Hem bir "marka" olarak, daha baştan okuyucunun "kredi açtığı" bir dergi idi hem de Nokta'nın yeni yayımcısının "bağımsız" durumu bir avantajdı.
Ancak, Nisan 2004'te pek dergicilik deneyimi olmayan bir ekiple yeni bir başlangıç yapan Nokta, hem gazetecilik anlamında varlık gösteremeyip, hem de izlediği ulusalcı-Kemalist çizgi ile daha çıkışta bir hayal kırıklığına yol açmış görünümdeydi.
İlk sayısını 30 bin basıp ancak 10 bin satabilmiş, ardından da hızla kan kaybına uğrayıp 3-4 binlik tirajlara ve yüksek iade oranlarına gerilemiş. Bu 5 aylık pratik, Nokta'nın yeni sahibine önemli kaynak kaybına mal olmuş.
Bizim Nokta'yı devraldığımız Ağustos ayında şirket zaten önemli maddi sıkıntılar içindeydi ancak, bunları aşması alınacak önlemlerle mümkündü.
Bu önlemler;
1- Dergiyi hızla bir haber dergisi yapıp daha çağdaş bir çizgiye çekmek,
2- Bu değişimi okura ve kamuoyuna duyurmak
3- Şirket ölçeğinin ekonomik kullanımı açısından yeni dergiler çıkarmak, birim maliyetleri düşürmek olabilirdi.
Bu önlemlerden ilki editoryal kadronun, diğer ikisi yönetim-işletme kadrosunun performansına bağlı görünüyordu. İlkinde, yani "Dergiyi hızla bir haber dergisi yapıp daha çağdaş bir çizgiye çekme" hedefi doğrultusunda daha ilk haftadan itibaren hızla yol alındı.
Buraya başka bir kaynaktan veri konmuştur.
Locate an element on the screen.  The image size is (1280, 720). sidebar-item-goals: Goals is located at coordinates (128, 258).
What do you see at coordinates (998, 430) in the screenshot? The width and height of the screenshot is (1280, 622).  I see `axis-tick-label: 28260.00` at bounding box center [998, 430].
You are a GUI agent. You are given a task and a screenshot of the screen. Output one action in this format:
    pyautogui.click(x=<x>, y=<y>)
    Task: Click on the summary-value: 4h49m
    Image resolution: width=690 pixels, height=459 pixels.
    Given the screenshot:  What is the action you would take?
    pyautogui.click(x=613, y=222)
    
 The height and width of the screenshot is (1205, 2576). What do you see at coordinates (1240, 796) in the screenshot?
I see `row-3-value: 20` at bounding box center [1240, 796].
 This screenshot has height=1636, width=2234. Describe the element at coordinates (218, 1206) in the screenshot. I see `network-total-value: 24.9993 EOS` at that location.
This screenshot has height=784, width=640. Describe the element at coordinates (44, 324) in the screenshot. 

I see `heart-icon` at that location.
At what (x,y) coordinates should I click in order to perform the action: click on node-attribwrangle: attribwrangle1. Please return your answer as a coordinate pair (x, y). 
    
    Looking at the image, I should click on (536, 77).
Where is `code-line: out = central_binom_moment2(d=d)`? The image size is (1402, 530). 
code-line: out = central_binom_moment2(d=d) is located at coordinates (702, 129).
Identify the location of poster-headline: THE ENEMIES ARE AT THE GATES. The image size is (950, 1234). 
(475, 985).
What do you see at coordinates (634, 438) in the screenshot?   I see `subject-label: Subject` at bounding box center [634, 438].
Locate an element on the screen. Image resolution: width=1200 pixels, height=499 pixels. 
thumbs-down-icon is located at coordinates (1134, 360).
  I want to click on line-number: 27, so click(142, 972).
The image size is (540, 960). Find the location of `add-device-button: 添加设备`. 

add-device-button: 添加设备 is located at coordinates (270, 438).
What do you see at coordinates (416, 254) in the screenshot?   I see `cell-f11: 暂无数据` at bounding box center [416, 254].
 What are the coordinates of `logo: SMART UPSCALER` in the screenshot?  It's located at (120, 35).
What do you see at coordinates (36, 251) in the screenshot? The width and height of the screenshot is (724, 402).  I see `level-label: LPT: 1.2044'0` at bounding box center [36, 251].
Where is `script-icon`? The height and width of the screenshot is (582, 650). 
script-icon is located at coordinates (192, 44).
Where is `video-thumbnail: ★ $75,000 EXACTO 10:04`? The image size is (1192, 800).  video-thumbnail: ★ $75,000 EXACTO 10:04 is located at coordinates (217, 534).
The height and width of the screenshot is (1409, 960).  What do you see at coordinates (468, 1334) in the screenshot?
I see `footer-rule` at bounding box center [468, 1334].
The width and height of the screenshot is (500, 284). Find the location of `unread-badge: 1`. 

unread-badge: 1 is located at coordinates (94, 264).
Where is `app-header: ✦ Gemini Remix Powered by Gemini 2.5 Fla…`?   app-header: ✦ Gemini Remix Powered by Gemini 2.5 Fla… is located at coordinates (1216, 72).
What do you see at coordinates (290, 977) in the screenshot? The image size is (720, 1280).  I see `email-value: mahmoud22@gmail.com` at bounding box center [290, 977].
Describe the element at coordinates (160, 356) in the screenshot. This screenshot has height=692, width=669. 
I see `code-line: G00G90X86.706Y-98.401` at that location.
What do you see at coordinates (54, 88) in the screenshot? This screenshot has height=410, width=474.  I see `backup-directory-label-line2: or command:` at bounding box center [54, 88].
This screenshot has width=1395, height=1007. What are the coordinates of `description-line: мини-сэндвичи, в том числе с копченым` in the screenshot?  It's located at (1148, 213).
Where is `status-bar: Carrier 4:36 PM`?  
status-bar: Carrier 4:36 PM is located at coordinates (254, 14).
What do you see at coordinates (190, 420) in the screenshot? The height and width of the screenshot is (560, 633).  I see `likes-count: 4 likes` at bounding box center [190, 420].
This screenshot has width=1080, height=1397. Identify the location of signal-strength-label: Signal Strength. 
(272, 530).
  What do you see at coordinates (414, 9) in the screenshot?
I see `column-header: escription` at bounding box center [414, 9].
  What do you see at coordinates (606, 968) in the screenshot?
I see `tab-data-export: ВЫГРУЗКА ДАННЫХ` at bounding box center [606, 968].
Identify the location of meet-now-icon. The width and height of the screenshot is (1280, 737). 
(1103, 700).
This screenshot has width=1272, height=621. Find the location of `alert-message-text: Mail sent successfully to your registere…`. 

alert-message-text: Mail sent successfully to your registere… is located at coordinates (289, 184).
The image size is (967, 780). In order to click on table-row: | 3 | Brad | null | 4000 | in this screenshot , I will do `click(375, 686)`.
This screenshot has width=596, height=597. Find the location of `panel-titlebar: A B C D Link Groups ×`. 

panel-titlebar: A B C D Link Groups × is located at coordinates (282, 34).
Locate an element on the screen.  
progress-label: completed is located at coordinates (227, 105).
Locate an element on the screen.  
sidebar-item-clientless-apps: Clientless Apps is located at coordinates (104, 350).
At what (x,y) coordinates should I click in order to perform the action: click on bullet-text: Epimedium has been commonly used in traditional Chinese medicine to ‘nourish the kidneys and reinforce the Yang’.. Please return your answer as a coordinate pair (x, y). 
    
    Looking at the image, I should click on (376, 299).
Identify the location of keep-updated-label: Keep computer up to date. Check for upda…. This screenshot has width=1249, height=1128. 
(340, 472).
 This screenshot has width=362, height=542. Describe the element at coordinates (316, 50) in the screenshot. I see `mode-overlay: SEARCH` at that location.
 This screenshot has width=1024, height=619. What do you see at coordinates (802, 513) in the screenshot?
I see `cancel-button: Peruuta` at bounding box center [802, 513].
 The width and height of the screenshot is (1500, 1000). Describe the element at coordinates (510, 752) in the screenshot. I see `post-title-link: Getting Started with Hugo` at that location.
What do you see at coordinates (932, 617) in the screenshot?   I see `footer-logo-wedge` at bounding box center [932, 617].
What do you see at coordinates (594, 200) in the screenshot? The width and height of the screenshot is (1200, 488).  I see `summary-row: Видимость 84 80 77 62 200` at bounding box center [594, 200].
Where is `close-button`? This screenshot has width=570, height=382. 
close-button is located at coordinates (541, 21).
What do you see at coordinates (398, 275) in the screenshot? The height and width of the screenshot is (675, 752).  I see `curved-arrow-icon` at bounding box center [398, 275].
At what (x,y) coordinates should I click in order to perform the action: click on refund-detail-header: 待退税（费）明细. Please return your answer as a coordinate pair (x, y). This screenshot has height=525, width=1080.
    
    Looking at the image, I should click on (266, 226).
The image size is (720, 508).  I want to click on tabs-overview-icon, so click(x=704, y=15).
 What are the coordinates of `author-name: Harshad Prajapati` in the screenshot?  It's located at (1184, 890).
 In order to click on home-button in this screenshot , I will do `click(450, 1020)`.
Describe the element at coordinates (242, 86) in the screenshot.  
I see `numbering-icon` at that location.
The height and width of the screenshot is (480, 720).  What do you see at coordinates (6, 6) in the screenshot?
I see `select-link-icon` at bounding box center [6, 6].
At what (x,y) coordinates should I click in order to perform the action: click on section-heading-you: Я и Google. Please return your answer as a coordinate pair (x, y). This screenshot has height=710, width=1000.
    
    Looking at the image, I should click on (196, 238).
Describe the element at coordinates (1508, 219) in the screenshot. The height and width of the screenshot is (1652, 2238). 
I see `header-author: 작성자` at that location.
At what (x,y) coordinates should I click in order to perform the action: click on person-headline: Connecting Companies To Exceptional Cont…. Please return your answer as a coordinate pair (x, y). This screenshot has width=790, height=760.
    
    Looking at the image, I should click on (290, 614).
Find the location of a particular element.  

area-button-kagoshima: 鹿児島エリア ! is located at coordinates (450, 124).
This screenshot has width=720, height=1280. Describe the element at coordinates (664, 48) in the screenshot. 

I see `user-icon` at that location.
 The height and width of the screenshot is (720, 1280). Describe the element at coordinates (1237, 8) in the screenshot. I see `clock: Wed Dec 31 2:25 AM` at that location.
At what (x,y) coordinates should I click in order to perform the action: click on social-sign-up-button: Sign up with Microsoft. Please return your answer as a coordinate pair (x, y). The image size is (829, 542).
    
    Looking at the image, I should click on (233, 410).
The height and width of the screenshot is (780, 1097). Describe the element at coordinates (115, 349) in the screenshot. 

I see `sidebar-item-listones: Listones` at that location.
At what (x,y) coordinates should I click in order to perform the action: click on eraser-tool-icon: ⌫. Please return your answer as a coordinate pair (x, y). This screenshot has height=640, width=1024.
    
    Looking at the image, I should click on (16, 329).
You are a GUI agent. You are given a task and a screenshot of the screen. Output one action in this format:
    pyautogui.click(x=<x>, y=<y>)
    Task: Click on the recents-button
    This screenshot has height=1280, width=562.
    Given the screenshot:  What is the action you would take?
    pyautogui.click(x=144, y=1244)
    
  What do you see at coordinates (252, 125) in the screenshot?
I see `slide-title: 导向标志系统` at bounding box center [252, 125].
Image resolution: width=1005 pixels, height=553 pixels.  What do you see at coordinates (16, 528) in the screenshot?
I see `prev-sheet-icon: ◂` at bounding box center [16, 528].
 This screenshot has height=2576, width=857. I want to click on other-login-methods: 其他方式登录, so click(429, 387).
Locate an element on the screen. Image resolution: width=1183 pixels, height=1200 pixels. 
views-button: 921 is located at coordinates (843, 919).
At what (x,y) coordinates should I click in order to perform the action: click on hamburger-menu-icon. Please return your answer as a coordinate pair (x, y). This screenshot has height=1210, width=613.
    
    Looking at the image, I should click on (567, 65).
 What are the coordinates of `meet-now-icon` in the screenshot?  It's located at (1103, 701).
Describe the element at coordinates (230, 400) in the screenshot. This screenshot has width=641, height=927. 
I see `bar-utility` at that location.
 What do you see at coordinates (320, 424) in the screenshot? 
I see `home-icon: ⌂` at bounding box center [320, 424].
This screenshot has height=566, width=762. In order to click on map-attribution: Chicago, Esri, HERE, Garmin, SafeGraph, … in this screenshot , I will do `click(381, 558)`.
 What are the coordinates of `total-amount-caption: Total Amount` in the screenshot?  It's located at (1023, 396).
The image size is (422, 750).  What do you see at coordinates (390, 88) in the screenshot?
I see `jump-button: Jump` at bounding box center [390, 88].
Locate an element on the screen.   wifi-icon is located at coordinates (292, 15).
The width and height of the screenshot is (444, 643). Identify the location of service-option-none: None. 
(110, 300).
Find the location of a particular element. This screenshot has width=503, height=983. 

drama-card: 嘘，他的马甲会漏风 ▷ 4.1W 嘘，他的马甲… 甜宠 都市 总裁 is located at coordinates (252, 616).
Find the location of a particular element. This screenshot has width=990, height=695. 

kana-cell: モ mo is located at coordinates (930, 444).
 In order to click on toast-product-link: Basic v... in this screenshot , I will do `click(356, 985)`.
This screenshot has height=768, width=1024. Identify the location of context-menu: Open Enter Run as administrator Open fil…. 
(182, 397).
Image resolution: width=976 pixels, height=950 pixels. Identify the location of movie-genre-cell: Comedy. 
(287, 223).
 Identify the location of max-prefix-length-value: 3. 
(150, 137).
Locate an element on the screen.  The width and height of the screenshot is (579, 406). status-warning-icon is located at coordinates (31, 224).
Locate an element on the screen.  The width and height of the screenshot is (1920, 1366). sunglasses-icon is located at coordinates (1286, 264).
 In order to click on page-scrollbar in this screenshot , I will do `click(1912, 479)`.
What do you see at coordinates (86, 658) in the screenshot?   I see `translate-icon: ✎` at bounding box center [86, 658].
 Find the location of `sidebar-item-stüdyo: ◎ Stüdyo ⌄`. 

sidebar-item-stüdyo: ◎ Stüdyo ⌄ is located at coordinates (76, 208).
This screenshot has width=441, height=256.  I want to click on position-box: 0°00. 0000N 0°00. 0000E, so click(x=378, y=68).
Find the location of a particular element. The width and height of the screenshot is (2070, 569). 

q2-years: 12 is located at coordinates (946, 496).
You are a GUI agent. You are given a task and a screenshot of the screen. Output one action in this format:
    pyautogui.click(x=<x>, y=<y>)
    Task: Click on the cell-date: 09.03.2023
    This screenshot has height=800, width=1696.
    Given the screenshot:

Özellikle ikinci haftada yapılan Sarıgül kapağı ile, Türkiye medya tarihinde kilometretaşı sayılacak bir gazetecilik becerisi gösterildi. Sadece bu başarı, Nokta için önemli bir sıçrama tahtası olabilirdi.
Ancak, medyanın nasıl bir bağımlılık ilişkisi içinde olduğu , Sarıgül örneğinde görüldü. Medya (Cumhuriyet ve Birgün dahil olmak üzere) konuyu görmezden gelip hatta, bağımsız bir duruş yerine, sorunu Sarıgül-Baykal çekişmesi sorunsalına sıkıştırınca ve hatta Sarıgül'e yakınlaşınca, haberin takibinden, yansıtılmasından uzak durdular.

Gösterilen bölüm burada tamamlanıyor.